**EXERCISE DIRECTIONS:**
Please state how many lines below include the word "size"; the reply should be the number only.

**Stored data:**
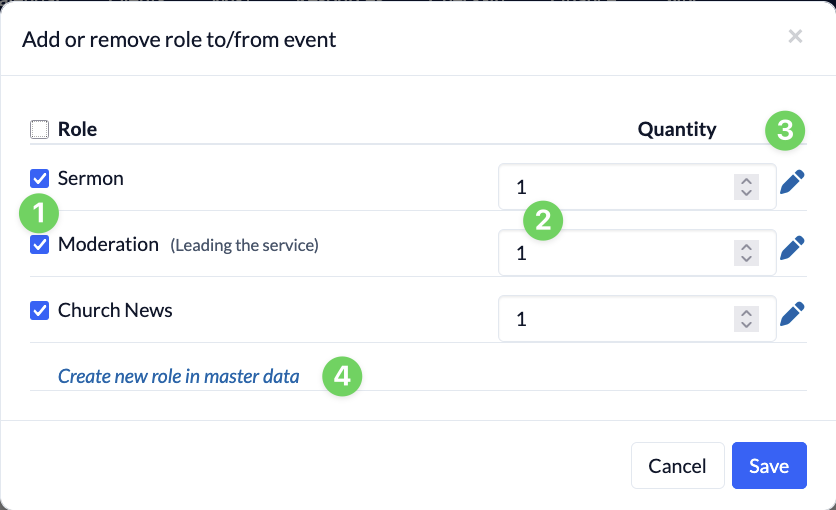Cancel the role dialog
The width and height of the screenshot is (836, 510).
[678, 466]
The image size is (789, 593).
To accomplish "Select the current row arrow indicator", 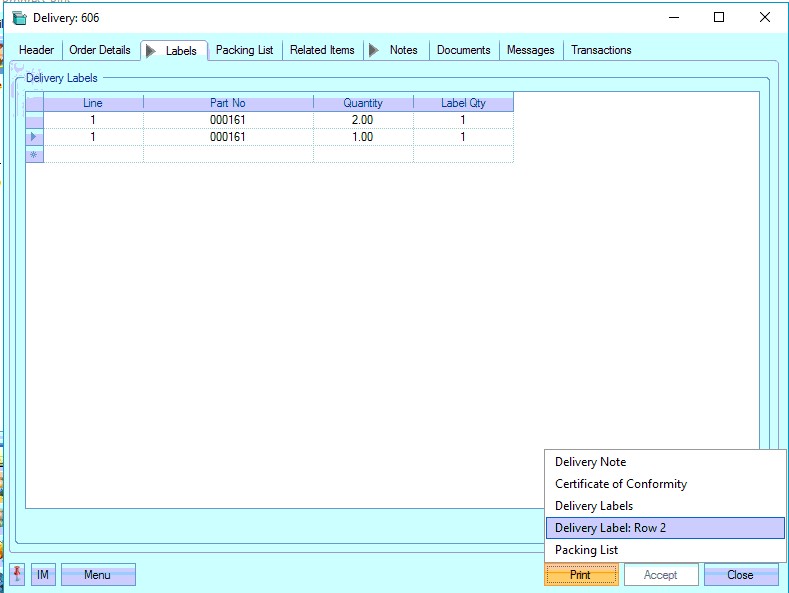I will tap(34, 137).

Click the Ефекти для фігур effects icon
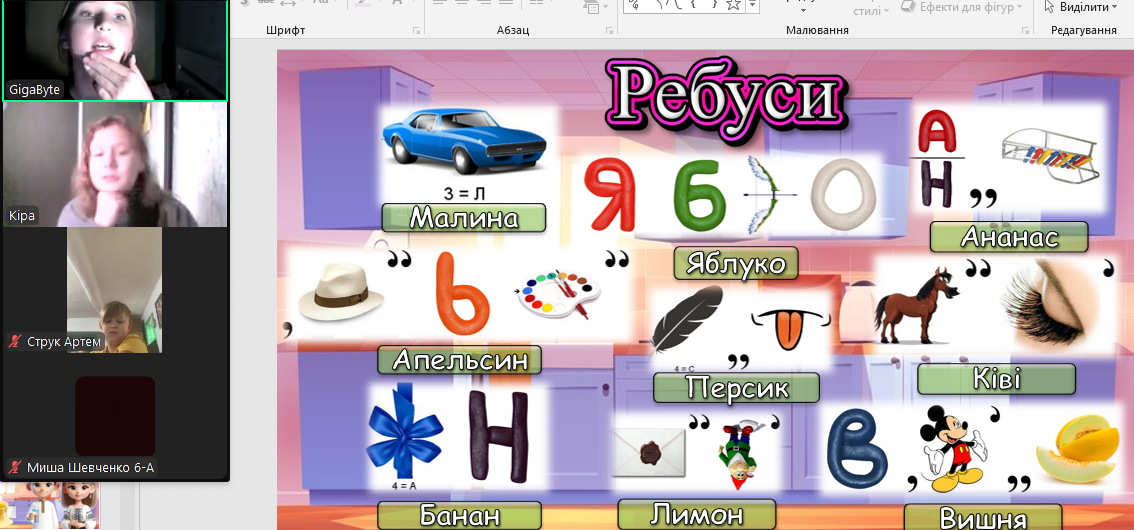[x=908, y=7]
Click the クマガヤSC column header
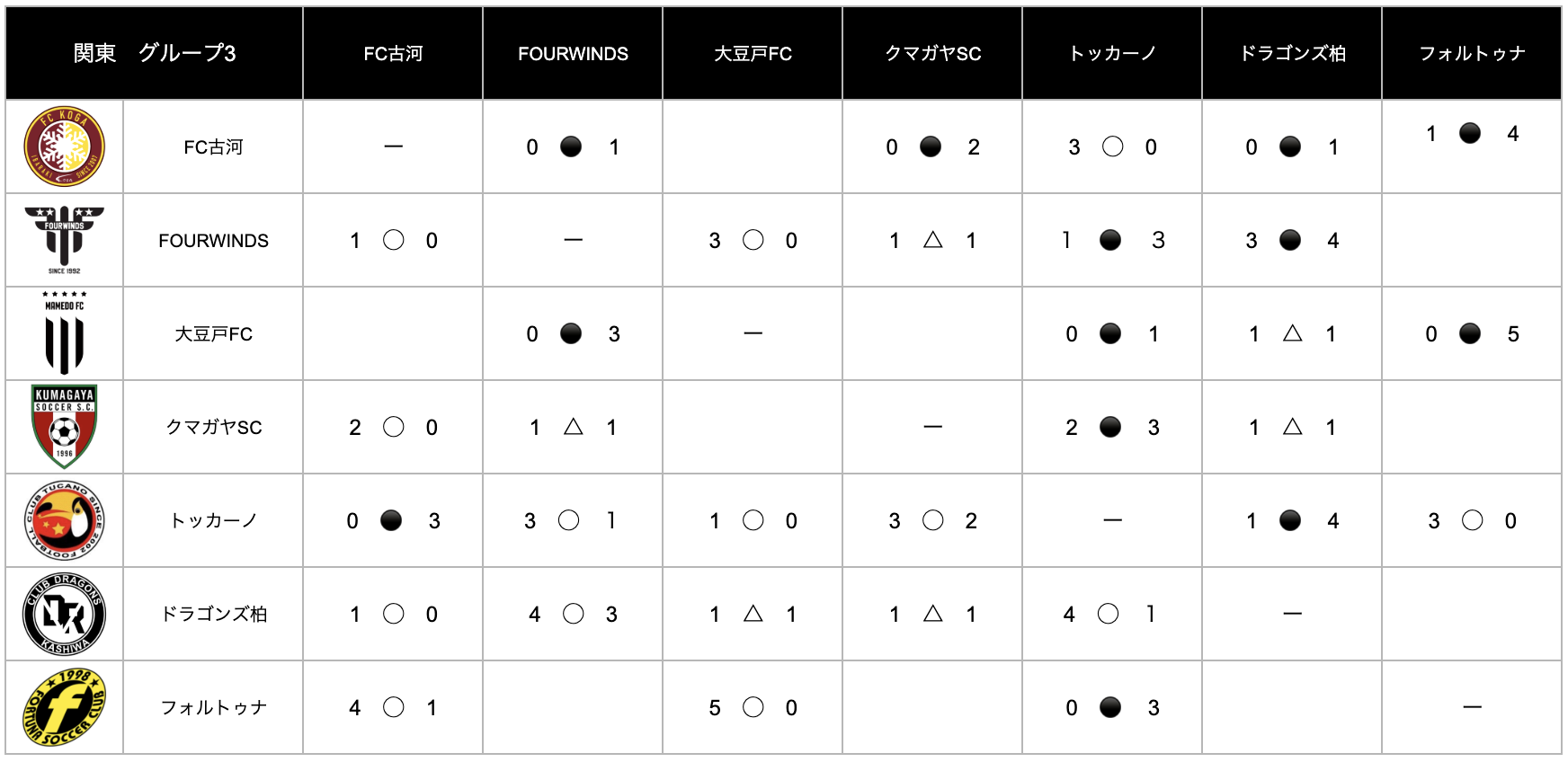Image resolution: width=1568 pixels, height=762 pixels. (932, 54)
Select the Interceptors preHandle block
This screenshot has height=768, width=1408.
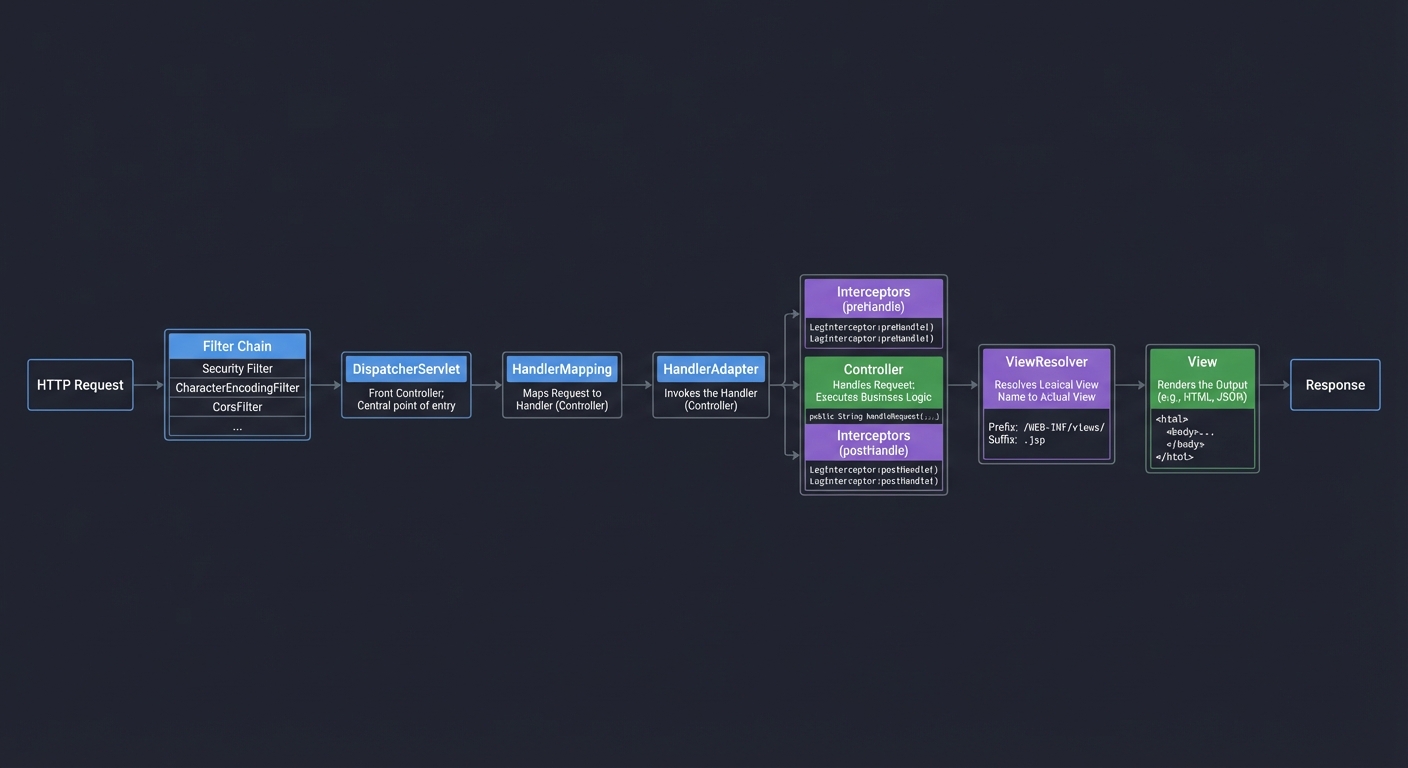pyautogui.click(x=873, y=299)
==
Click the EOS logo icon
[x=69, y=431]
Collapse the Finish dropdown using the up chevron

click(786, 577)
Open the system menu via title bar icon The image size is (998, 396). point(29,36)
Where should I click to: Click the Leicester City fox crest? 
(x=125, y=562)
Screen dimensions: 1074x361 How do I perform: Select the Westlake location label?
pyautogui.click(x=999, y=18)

**RESPONSE BOX:**
2